Laut Politico befindet sich die US-Staatsanwaltschaft in Minnesota Berichten zufolge in einem Zustand der „Verschlechterung" und wurde im Zuge von Donald Trumps massiver Abschiebewelle „ernsthaft beeinträchtigt", wobei normalerweise auf das Militär spezialisierte JAG-Anwälte zur Unterstützung bei der Fallbearbeitung hinzugezogen werden.
ICE und CBP haben in den letzten Wochen eine historisch massive Einwanderungsvollzugsoperation in der Twin Cities-Region von Minnesota durchgeführt, wobei Anwohner vor Ort dies als anhaltende Belästigungskampagne beschreiben. Die Trump-Regierung sieht sich nun schweren politischen Gegenreaktionen ausgesetzt, nachdem zwei US-Bürger in Minneapolis, Renee Good und Alex Pretti, bei Schießereien durch Bundesbeamte ums Leben gekommen sind.
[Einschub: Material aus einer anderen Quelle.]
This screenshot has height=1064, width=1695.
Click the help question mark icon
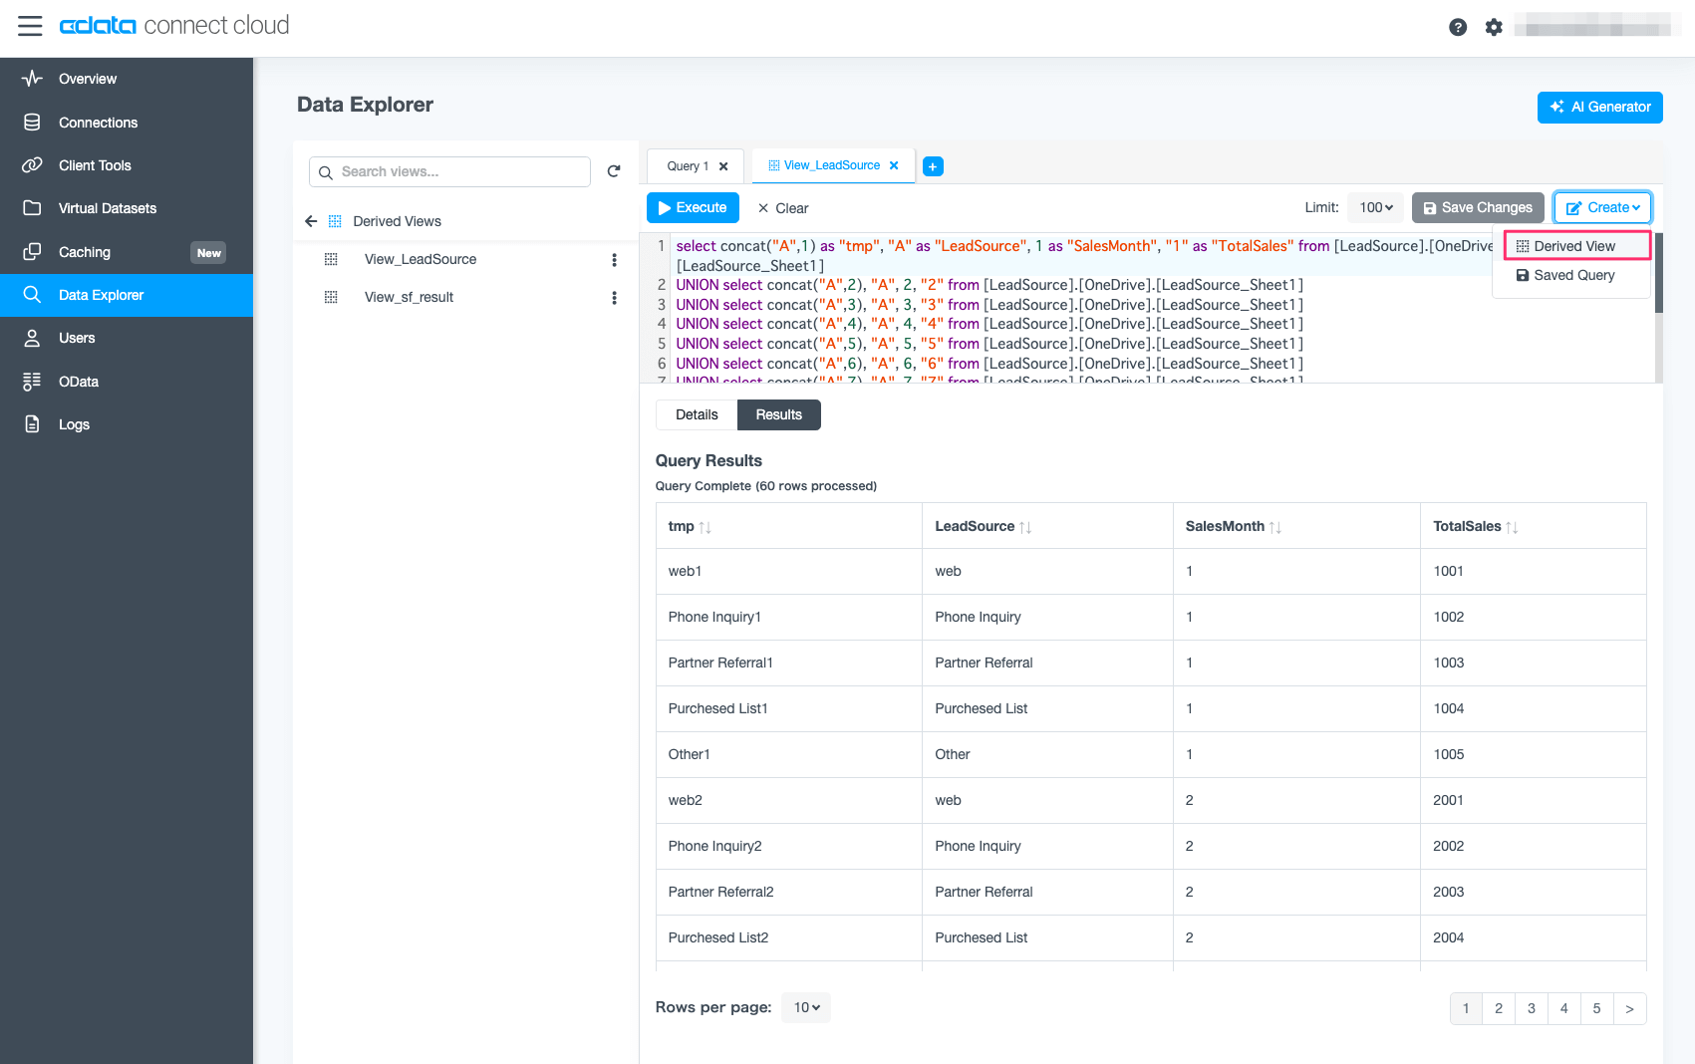tap(1457, 27)
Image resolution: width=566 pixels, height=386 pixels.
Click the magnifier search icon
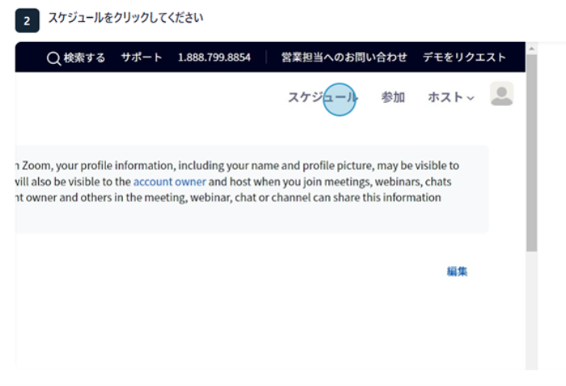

Inmitten der anhaltenden rechtlichen Folgen berichtete Politico am Mittwoch, dass die US-Staatsanwaltschaft des Bundesstaates angesichts von Rücktritten schrumpft, die möglicherweise in naher Zukunft weitergehen werden. Das Büro, das normalerweise mit etwa 50 Staatsanwälten für Strafsachen besetzt ist, ist derzeit auf 17 geschrumpft, so David Lillehaug, ein ehemaliger US-Staatsanwalt aus der Clinton-Ära in diesem Bundesstaat, der mit den internen Abläufen des Büros vertraut bleibt und einige der jüngsten Abgänge als „einige der Kronjuwelen der Truppe" beschreibt.
Lillehaug beschrieb den Personalexodus in seinem ehemaligen Büro als ähnlich zu dem, was im Justizministerium stattgefunden hat, jedoch in einem viel schnelleren Tempo.
„Im Grunde genommen hat das, was im Justizministerium über ein Jahr hinweg in Zeitlupe geschehen ist, die US-Staatsanwaltschaft innerhalb weniger Tage getroffen", sagte Lillehaug gegenüber Politico.
In dem Bemühen, dieses wachsende Problem zu „überdecken", berichtete Politico, dass Anwälte aus anderen Büros hinzugezogen werden, um bei der Bewältigung der Arbeitslast zu helfen, darunter leitende Beamte aus dem Büro des Eastern District of Michigan und JAG-Anwälte.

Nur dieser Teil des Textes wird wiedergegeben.